**WHAT IS REQUIRED:** Extract every record, exactly as written, and ignore the pictures.

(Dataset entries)
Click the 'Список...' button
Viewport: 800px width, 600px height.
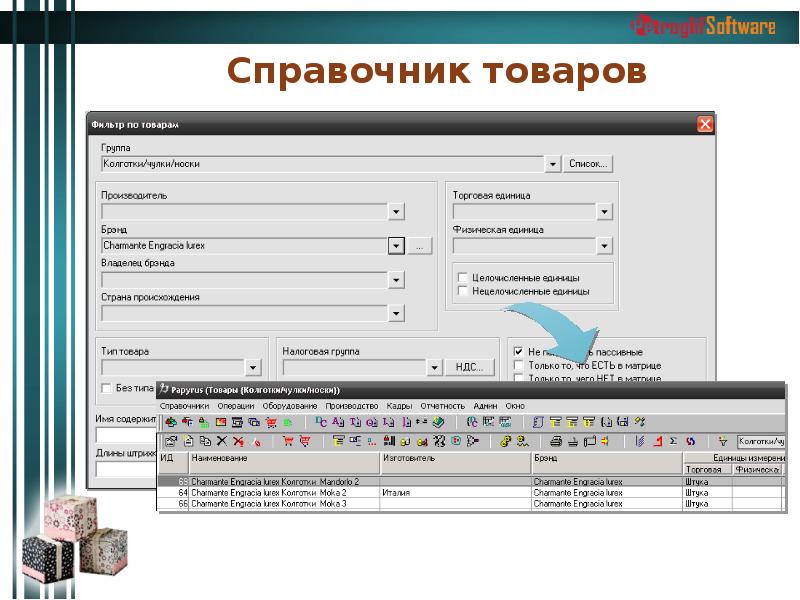[x=588, y=163]
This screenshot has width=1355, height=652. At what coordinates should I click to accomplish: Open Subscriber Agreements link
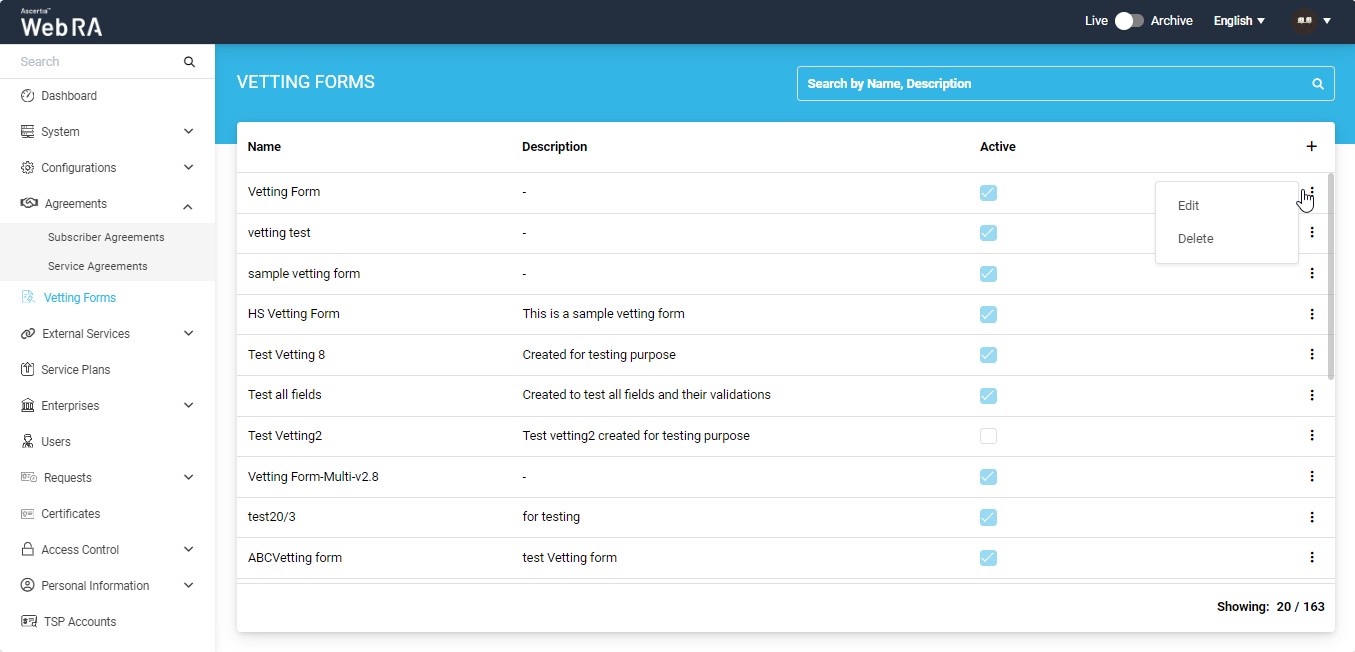click(106, 238)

**SOLUTION:**
Click the 'Список...' button
Viewport: 800px width, 600px height.
[x=588, y=163]
This screenshot has width=1355, height=652. At what coordinates should I click to accomplish: Open Subscriber Agreements link
click(106, 238)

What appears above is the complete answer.